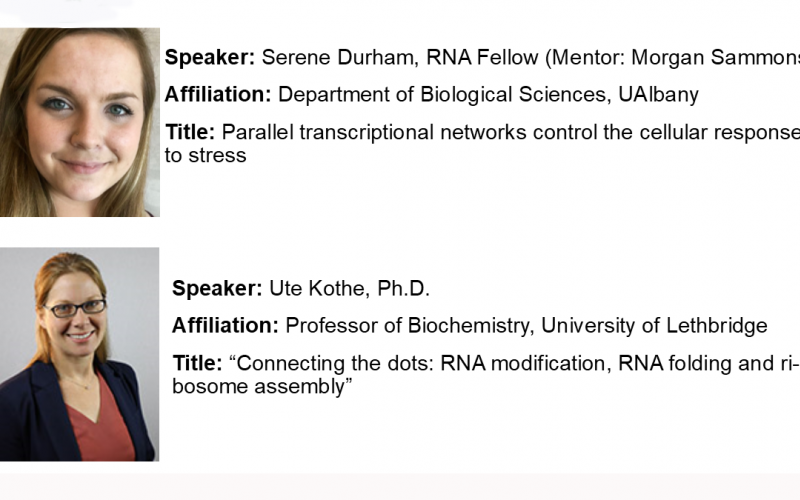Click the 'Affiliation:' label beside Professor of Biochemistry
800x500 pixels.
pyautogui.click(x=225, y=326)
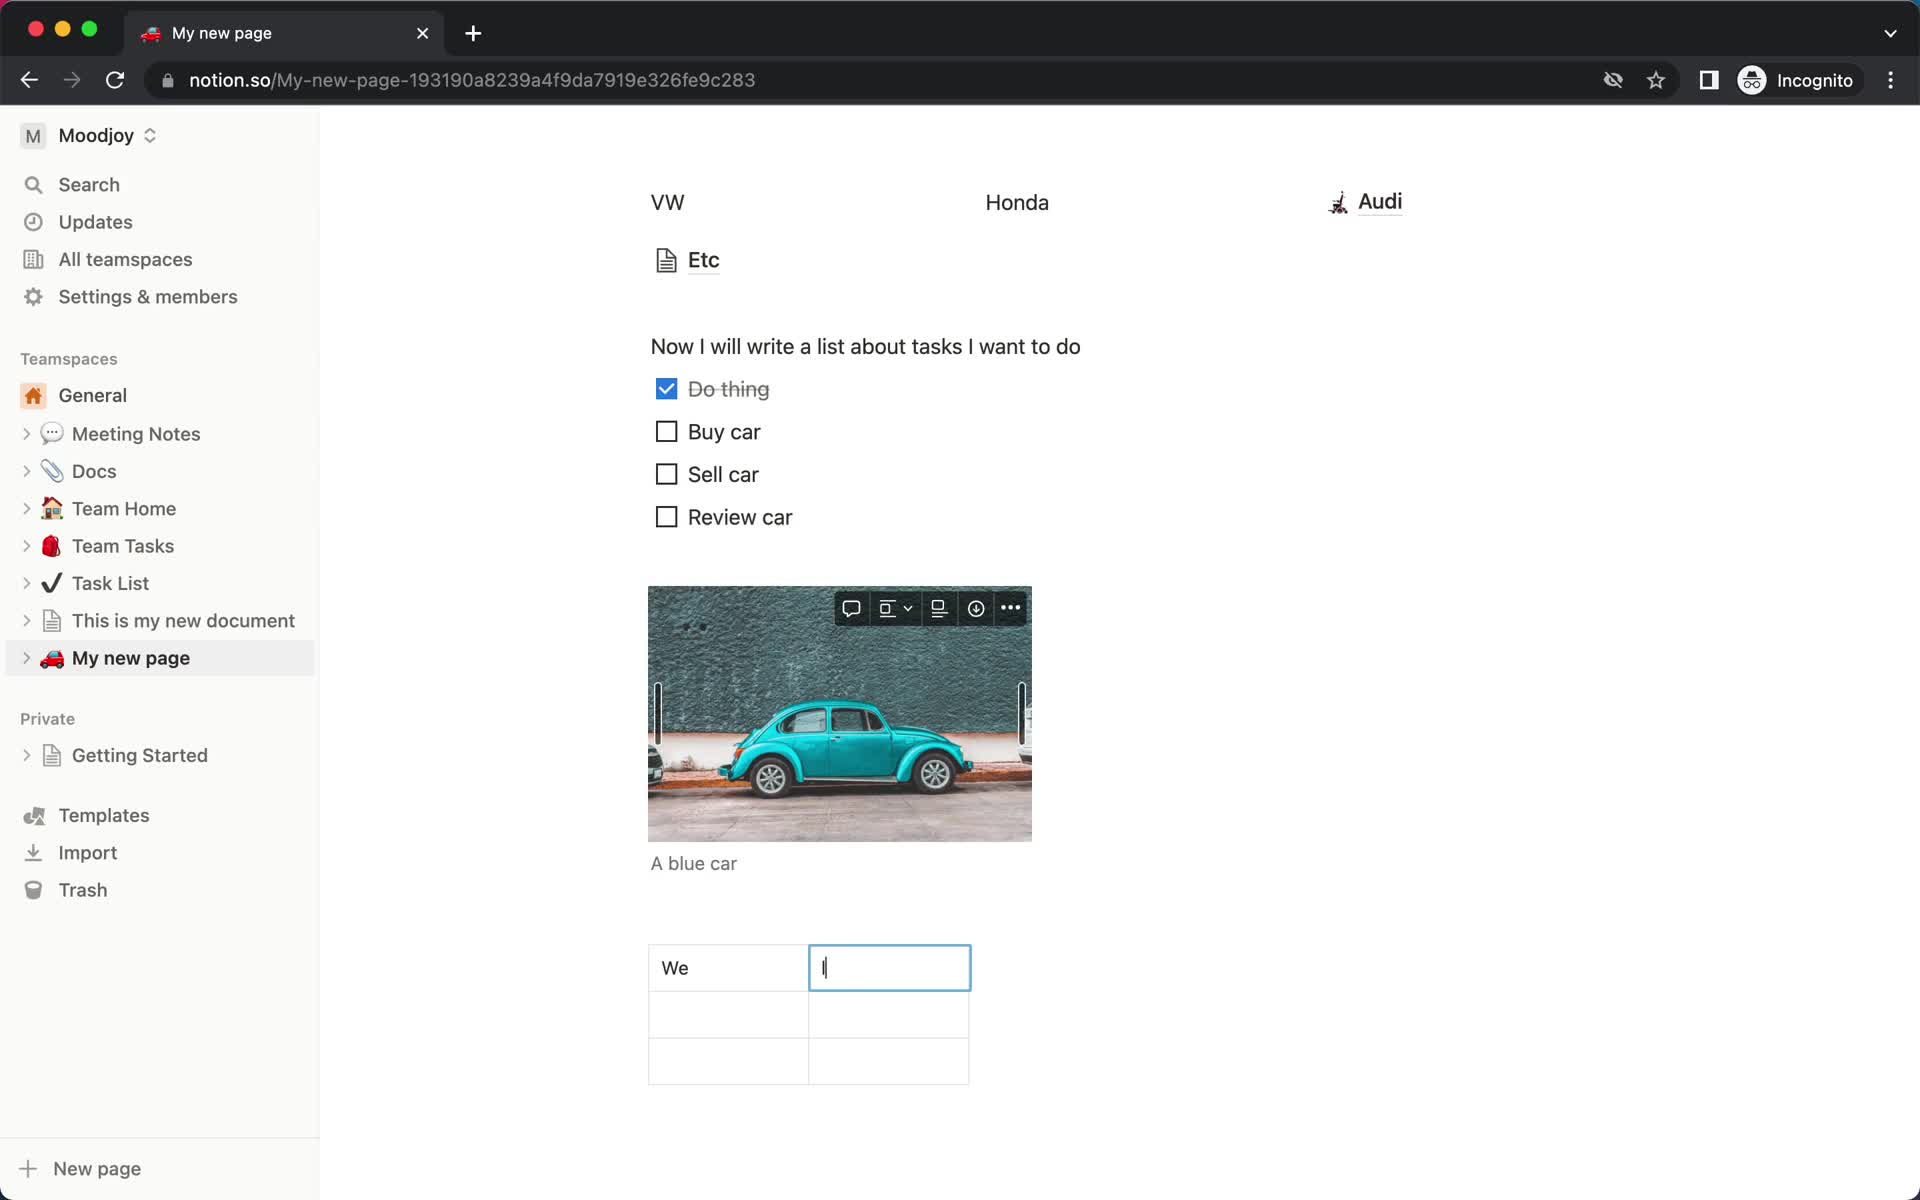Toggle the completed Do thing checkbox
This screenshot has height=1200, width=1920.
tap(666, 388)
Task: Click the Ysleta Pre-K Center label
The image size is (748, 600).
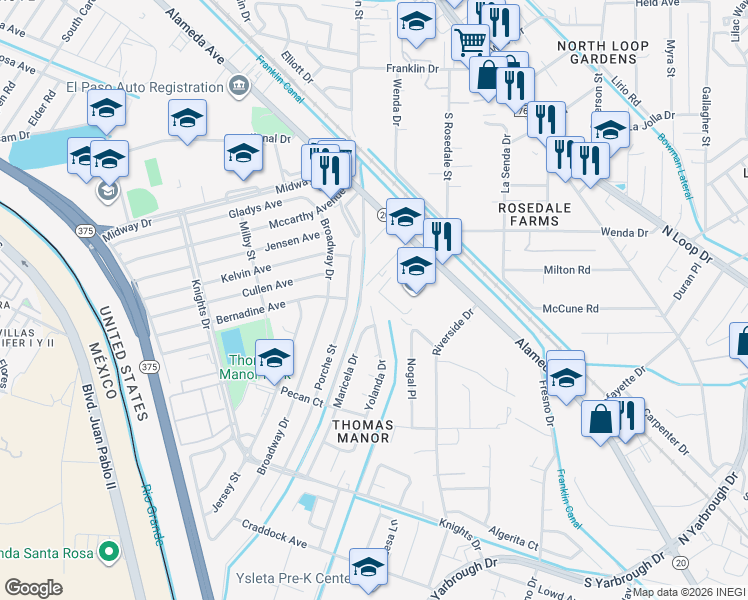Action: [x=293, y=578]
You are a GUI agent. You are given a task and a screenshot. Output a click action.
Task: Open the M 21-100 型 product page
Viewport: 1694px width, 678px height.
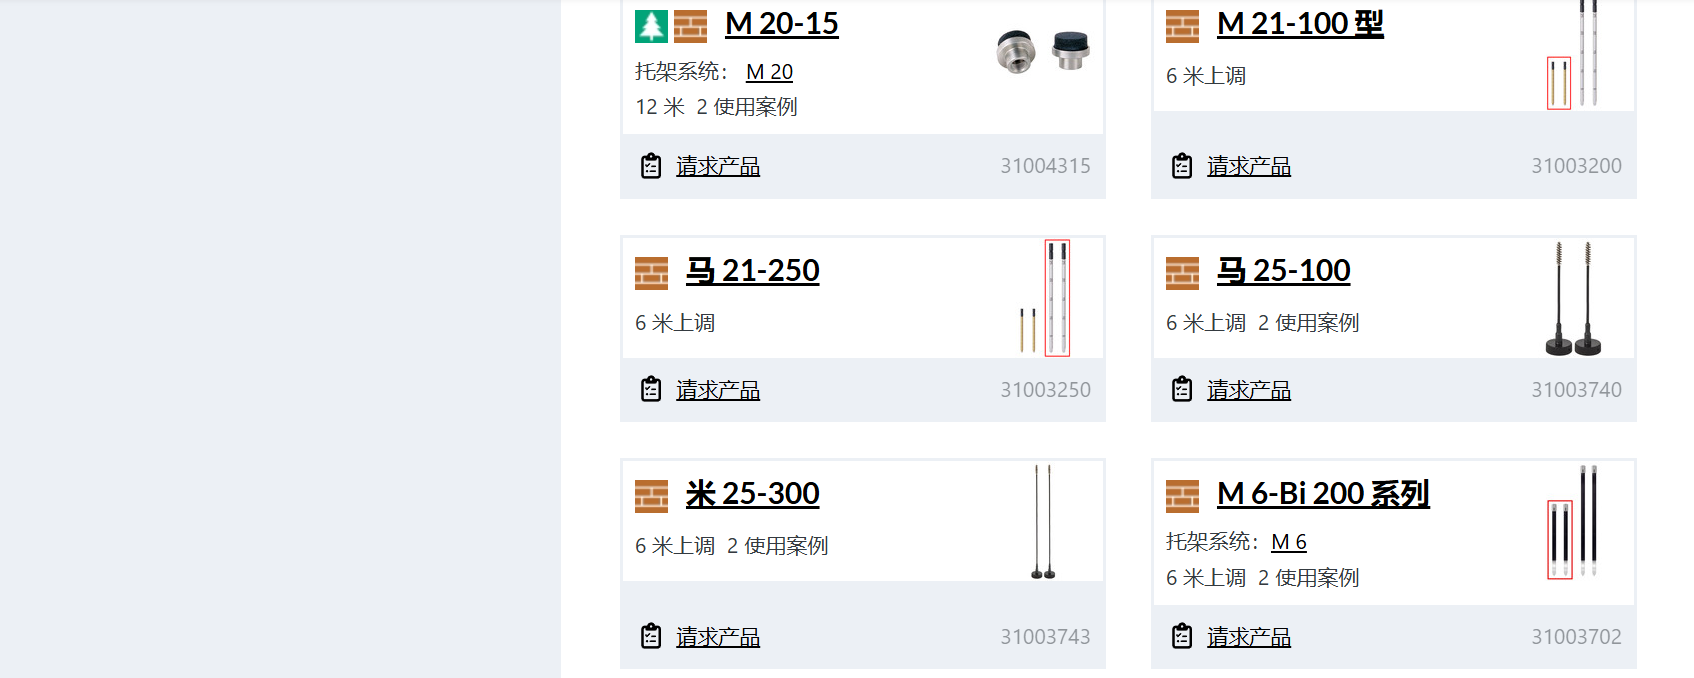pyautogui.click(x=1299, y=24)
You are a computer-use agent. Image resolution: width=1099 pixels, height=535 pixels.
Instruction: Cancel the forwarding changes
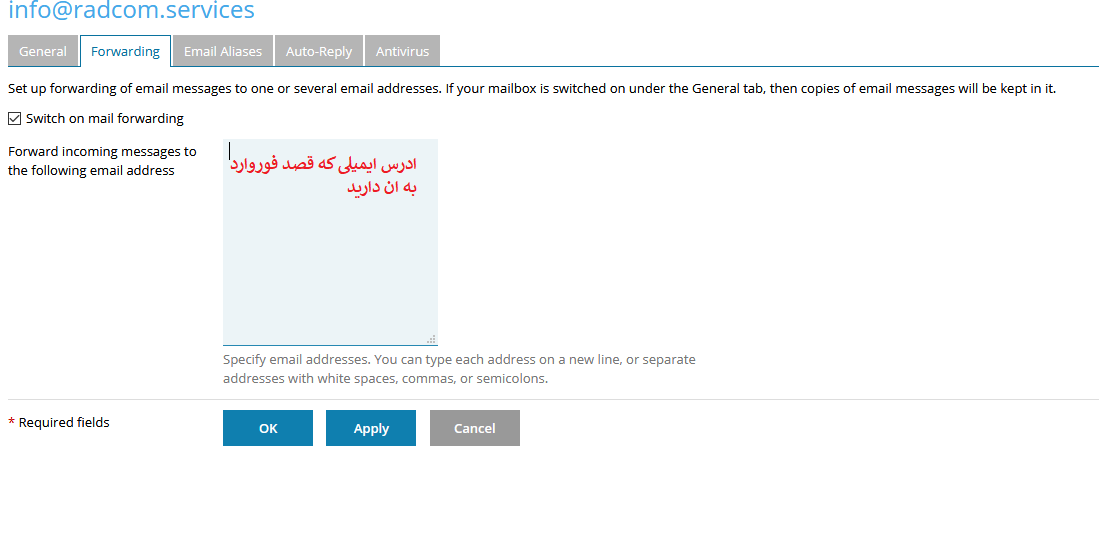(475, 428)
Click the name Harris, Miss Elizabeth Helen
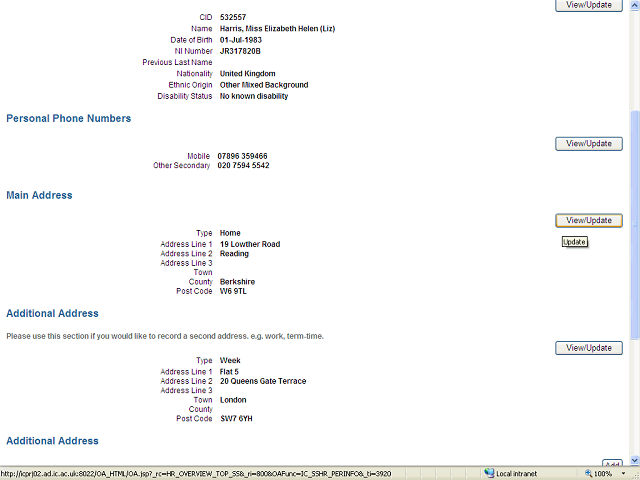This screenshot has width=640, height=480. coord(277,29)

**Exercise details:** Write out only the lines from the line containing "Task: Click the Ysleta Pre-K Center label" through the end of the material above, both end lines included. Pictures are not written out.

**Response to this task:**
Task: Click the Ysleta Pre-K Center label
The image size is (748, 600).
Action: [x=293, y=578]
You are a GUI agent. You are given a task and a screenshot. Output a click action.
Task: Open the M 21-100 型 product page
Viewport: 1694px width, 678px height.
pyautogui.click(x=1299, y=24)
You are a computer-use agent. Image resolution: width=1099 pixels, height=535 pixels.
Instruction: Cancel the forwarding changes
(475, 428)
Click the name Harris, Miss Elizabeth Helen
This screenshot has width=640, height=480. coord(277,29)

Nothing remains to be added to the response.